Correct corrupted CC value on MIFARE ULC tag
Correct CC value on MIFARE ULC tag if it is corrupted to avoid crash
Change-Id: I57d89d6101ecb55878501bb842271d8bd2e1f81c
diff --git a/src/nfc/include/tags_defs.h b/src/nfc/include/tags_defs.h
index 14d2859..66588cf 100644
--- a/src/nfc/include/tags_defs.h
+++ b/src/nfc/include/tags_defs.h
@@ -202,7 +202,7 @@
#define T2T_TLEN_LOCK_CTRL_TLV 3 /* Tag len for LOCK_CTRL TLV per spec */
#define T2T_TLEN_MEM_CTRL_TLV 3 /* Tag len for MEM_CTRL TLV per spec */
-#define T2T_MAX_SECTOR 2 /* Maximum number of sectors supported */
+#define T2T_MAX_SECTOR 3 /* Maximum number of sectors supported */
#define T2T_TLV_TYPE_LEN 1 /* Tlv type identifier len */
diff --git a/src/nfc/int/rw_int.h b/src/nfc/int/rw_int.h
index 908fd09..ef16926 100644
--- a/src/nfc/int/rw_int.h
+++ b/src/nfc/int/rw_int.h
@@ -191,6 +191,11 @@
#define T2T_BRCM_STATIC_MEM 0x2E01
#define T2T_BRCM_DYNAMIC_MEM 0x2E02
+/* CC2 value on MiFare ULC tag */
+#define T2T_MIFARE_ULC_TMS 0x12
+/* Possible corrupt cc2 value range on MiFare ULC tags */
+#define T2T_INVALID_CC_TMS_VAL0 0x10
+#define T2T_INVALID_CC_TMS_VAL1 0x1F
#define T2T_NDEF_NOT_DETECTED 0x00
#define T2T_NDEF_DETECTED 0x01
#define T2T_NDEF_READ 0x02
diff --git a/src/nfc/tags/rw_t2t.c b/src/nfc/tags/rw_t2t.c
index de2de64..6f03656 100644
--- a/src/nfc/tags/rw_t2t.c
+++ b/src/nfc/tags/rw_t2t.c
@@ -191,6 +191,13 @@
{
p_t2t->b_read_hdr = TRUE;
memcpy (p_t2t->tag_hdr, p, T2T_READ_DATA_LEN);
+ /* On Ultralight - C tag, if CC is corrupt, correct it */
+ if ( (p_t2t->tag_hdr[0] == TAG_MIFARE_MID)

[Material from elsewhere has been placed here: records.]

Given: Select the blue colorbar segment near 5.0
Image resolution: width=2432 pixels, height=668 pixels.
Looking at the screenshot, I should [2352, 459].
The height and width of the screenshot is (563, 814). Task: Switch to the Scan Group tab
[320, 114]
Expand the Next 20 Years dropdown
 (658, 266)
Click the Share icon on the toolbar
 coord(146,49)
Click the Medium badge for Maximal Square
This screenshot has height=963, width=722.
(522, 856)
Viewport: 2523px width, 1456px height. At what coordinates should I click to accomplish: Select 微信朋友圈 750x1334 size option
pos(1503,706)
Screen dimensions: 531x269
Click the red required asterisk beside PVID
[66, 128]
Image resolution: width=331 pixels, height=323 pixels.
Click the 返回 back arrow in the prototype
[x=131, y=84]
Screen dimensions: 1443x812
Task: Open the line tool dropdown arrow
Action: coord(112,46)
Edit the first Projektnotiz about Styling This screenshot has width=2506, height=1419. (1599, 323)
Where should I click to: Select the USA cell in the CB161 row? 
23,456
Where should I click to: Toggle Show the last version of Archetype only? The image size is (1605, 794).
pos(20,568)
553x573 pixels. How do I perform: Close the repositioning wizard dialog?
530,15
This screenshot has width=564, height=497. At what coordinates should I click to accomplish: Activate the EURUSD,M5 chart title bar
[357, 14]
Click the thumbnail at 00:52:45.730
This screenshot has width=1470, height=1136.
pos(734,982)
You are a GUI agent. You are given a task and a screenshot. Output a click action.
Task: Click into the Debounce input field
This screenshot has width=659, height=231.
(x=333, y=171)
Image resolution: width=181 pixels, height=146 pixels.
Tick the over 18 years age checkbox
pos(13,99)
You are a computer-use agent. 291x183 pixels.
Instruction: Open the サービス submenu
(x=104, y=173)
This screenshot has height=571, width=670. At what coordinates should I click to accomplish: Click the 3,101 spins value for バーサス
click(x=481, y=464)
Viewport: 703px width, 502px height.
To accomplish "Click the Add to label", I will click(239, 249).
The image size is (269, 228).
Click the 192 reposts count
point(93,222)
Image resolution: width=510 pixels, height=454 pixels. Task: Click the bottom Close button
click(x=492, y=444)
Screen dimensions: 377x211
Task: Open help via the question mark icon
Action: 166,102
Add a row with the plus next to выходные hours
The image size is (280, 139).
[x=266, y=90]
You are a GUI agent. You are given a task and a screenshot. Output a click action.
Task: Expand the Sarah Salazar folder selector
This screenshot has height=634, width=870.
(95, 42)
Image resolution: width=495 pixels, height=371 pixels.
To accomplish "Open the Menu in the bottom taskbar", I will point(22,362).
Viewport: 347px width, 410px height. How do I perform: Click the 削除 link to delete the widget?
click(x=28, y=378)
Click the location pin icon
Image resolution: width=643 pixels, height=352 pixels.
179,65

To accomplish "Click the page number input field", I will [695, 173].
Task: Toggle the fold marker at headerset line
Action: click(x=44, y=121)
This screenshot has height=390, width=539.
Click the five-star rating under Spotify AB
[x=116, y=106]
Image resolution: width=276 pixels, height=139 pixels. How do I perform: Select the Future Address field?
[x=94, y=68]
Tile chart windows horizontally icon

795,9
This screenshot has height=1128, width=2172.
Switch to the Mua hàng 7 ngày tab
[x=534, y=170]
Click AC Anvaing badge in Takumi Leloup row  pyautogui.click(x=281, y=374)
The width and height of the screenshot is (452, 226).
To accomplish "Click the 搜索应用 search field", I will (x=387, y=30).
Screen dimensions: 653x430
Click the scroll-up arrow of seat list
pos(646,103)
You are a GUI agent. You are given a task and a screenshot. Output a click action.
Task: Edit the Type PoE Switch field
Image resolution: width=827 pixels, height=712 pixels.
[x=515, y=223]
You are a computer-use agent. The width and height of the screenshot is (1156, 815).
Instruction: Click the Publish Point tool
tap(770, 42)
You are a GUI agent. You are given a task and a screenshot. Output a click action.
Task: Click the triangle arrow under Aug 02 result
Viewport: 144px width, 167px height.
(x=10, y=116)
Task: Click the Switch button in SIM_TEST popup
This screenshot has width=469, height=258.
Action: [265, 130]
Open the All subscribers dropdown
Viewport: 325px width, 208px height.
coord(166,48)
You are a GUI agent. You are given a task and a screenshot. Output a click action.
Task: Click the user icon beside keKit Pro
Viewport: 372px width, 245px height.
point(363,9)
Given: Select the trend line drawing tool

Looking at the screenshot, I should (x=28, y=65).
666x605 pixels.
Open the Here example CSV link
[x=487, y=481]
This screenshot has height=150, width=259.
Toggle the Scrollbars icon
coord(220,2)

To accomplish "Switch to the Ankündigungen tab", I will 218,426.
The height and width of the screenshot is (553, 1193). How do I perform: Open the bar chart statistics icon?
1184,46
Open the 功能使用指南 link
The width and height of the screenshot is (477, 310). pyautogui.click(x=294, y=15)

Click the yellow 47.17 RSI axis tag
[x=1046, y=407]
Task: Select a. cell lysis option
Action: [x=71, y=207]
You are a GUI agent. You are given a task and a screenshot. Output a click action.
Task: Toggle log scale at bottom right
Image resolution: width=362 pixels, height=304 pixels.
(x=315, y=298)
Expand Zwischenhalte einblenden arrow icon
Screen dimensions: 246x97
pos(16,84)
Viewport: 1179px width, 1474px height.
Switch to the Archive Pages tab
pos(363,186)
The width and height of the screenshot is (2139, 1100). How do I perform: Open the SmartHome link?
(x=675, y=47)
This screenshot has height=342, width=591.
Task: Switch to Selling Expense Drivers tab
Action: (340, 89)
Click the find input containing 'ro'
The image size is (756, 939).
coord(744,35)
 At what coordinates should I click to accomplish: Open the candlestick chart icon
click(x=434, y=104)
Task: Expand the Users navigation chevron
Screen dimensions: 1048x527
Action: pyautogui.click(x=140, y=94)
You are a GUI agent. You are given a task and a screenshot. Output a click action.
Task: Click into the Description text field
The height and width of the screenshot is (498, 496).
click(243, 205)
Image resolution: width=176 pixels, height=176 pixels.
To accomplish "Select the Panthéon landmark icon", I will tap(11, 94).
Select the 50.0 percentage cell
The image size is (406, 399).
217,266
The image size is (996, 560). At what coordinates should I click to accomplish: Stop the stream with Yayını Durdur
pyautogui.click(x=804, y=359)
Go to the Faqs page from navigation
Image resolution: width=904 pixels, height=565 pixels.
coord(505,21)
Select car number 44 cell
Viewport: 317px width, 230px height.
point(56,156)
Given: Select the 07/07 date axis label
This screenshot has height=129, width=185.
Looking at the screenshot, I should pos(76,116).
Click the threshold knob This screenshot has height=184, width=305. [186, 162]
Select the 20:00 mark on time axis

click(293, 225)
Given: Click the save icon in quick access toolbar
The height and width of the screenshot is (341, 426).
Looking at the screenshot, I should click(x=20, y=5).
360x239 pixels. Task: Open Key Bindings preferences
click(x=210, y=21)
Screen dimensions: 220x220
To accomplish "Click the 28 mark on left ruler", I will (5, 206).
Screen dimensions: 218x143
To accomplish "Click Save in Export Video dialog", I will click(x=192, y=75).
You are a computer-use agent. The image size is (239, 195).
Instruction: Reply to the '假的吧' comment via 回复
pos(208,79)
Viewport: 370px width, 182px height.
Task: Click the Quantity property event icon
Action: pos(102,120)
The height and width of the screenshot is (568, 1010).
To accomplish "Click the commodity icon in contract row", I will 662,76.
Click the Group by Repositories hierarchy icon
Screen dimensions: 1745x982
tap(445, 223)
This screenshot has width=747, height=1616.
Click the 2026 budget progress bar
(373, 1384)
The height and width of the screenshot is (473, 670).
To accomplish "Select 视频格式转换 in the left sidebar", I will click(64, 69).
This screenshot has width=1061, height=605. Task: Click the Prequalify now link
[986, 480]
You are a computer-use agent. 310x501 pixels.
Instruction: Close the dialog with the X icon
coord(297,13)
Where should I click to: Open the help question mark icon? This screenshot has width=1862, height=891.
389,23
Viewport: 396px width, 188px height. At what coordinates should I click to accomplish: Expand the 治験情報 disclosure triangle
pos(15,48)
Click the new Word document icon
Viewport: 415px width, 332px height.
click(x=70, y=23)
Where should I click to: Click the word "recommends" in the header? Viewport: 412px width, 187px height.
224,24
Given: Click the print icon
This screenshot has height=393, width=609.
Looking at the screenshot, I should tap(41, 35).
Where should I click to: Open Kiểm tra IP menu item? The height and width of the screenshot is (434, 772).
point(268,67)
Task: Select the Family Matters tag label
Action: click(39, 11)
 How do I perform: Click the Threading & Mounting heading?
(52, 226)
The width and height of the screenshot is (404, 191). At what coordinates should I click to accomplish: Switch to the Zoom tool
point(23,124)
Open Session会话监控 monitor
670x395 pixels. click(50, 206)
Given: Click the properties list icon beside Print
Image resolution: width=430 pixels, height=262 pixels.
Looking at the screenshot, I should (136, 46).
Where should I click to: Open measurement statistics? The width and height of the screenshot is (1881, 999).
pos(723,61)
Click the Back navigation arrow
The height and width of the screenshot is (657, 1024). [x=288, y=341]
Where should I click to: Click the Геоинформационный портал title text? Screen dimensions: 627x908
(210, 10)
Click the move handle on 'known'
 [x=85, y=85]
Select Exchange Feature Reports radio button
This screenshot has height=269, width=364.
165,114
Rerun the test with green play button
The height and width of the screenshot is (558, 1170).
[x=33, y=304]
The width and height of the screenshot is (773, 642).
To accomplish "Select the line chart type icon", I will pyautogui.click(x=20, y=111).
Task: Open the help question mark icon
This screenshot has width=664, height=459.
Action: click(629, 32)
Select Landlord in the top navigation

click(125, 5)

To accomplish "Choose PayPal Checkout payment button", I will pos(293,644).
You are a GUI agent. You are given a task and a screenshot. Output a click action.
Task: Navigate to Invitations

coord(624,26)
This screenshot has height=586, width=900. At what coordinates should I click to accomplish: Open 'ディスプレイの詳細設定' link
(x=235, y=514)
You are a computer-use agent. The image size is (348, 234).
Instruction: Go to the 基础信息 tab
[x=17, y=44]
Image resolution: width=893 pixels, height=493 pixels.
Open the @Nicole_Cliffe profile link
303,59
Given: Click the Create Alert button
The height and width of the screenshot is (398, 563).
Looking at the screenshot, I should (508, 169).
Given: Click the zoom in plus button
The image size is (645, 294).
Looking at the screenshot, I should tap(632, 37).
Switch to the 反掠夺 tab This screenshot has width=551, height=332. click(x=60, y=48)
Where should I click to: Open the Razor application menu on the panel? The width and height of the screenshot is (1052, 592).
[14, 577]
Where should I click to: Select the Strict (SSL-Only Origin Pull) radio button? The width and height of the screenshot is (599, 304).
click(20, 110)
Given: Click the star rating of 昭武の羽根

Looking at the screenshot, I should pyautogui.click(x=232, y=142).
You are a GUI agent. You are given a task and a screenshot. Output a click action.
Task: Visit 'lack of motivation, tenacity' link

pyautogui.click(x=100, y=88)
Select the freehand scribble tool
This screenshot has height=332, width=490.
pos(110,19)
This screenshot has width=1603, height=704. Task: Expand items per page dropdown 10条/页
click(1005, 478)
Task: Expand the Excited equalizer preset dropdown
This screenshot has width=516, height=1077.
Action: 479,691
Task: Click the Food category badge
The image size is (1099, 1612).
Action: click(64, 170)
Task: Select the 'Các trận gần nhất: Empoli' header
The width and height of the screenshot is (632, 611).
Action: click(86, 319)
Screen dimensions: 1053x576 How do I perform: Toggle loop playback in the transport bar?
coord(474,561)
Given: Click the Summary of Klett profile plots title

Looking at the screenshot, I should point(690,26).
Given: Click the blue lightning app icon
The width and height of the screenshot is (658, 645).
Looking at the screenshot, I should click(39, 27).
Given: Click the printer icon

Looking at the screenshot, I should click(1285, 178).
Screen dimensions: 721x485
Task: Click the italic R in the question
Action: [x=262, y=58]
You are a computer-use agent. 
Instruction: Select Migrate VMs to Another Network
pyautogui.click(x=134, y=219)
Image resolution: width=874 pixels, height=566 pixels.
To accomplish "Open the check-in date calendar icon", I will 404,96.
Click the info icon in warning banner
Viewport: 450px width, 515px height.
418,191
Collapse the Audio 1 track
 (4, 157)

+ &&(p_t2t->tag_hdr[T2T_CC2_TMS_BYTE] >= T2T_INVALID_CC_TMS_VAL0)
+ &&(p_t2t->tag_hdr[T2T_CC2_TMS_BYTE] <= T2T_INVALID_CC_TMS_VAL1) )
+ {
+ p_t2t->tag_hdr[T2T_CC2_TMS_BYTE] = T2T_CC2_TMS_MULC;
+ }
}
break;
diff --git a/src/nfc/tags/rw_t2t_ndef.c b/src/nfc/tags/rw_t2t_ndef.c
index f9ba79f..5e2a197 100644
--- a/src/nfc/tags/rw_t2t_ndef.c
+++ b/src/nfc/tags/rw_t2t_ndef.c
@@ -88,6 +88,13 @@
{
p_t2t->b_read_hdr = TRUE;
memcpy (p_t2t->tag_hdr, p_data, T2T_READ_DATA_LEN);
+ /* On Ultralight - C tag, if CC is corrupt, correct it */
+ if ( (p_t2t->tag_hdr[0] == TAG_MIFARE_MID)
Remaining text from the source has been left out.